20e vendredi à Alger : « Libérez nos enfants ya el haggarin », scandent les manifestants

« Le Hirak doit se structurer et négocier avec le président » (analyste)

Plusieurs milliers de manifestants occupent depuis le début de la matinée de ce vendredi le centre d’Alger pour la 20e manifestation consécutive contre le système. La marche de ce vendredi coïncide avec la célébration du 57ème anniversaire de l’indépendance de l’Algérie.

En attendant le ralliement de la marche par d’autres manifestants juste après la prière du vendredi. Les manifestants déjà présents à Alger Centre ont donné les couleurs de cette nouvelle mobilisation qui s’annonce grandiose, malgré un dispositif policer impressionnant.

En plus des slogans hostiles au pouvoir, et favorable pour une Algérie libre et démocratique, un Etat civil et non militaire, les manifestants ont réclamé la libération des détenus d’opinions, notamment, les manifestants arrêtés lors des deux derniers vendredis pour port du drapeau Amazigh et le Moudjahid injustement incarcéré.

Les manifestants ont scandé : « Talgou Oueladna ya lhaggarin » (Libérez nos enfants

« Libérez Bouregaâ »

Rappelons que, lors des 18e et 19e vendredis contre les système, environ 50 manifestants ont été interpellés pour port du drapeau Amazigh interdit sur instruction du chef de l’Armée Ahmed Gaïd Salah. Tous ces manifestants dont d’une élue RCD de l’APW de Tizi-Ouzou Samira Messouci, ont été placés en détention provisoire par le juge d’instruction près le tribunal de Sidi Mhamed à Alger.
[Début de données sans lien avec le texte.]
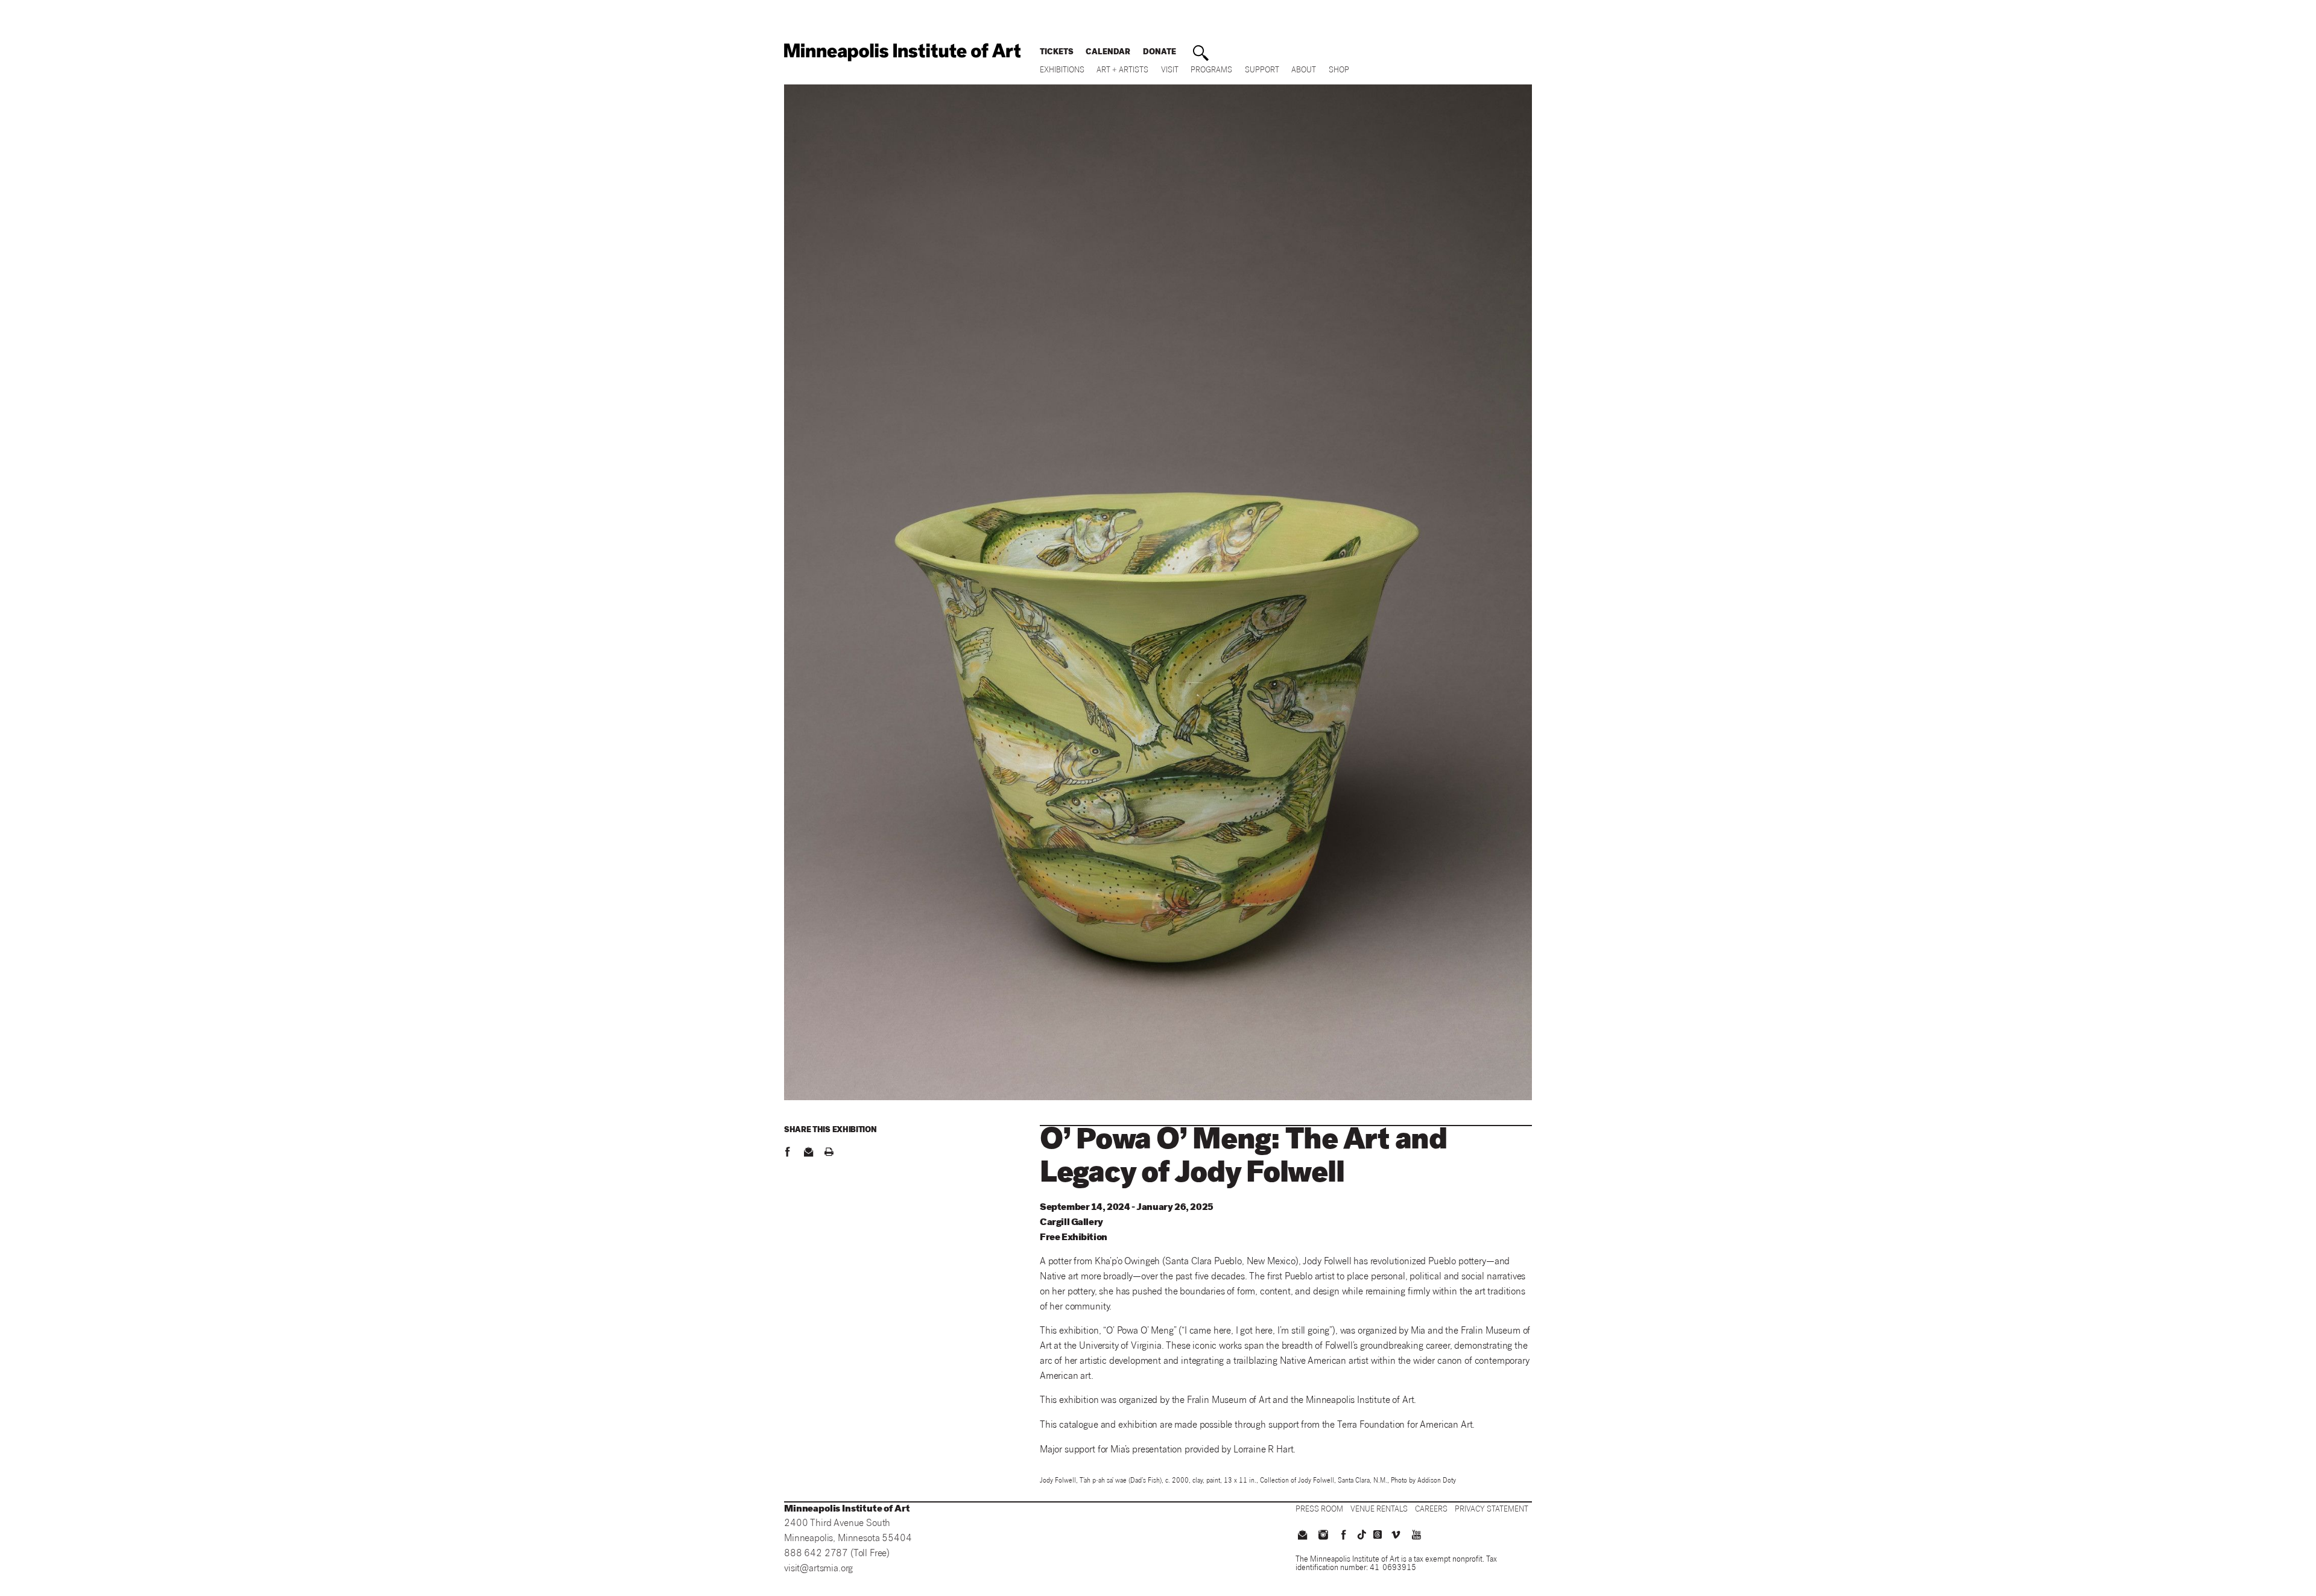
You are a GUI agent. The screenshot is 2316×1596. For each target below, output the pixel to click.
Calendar (1108, 53)
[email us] (1302, 1536)
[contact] (808, 1153)
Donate (1159, 53)
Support (1262, 71)
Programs (1211, 71)
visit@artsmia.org (818, 1569)
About (1303, 71)
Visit (1170, 71)
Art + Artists (1122, 71)
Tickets (1057, 53)
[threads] (1377, 1534)
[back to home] (902, 52)
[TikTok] (1362, 1534)
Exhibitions (1062, 71)
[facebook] (787, 1153)
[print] (828, 1153)
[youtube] (1416, 1536)
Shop (1339, 71)
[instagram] (1322, 1536)
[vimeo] (1395, 1536)
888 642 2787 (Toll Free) (837, 1554)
Ils sont accusé de porter atteinte à l’unité nationale pour avoir brandi un emblème (Amazigh) autre que l’emblème national, en vertu de l’article 79 du code pénal.

Quant au Moudjahid Lakhdar Bouregaâ, il a été arrêté samedi 29 juin à son domicile par les services de sécurité. Il a été présenté le lendemain devant le juge d’instruction près le tribunal de Bir Mourad Raïs à Alger, qui a ordonné son placement sous mandat de dépôt le lundi 1 juillet. Il est accusé de porter atteinte au moral de l’armée et atteinte à un corps constitué, en vertu des articles 75, 144 et 146 du code pénal.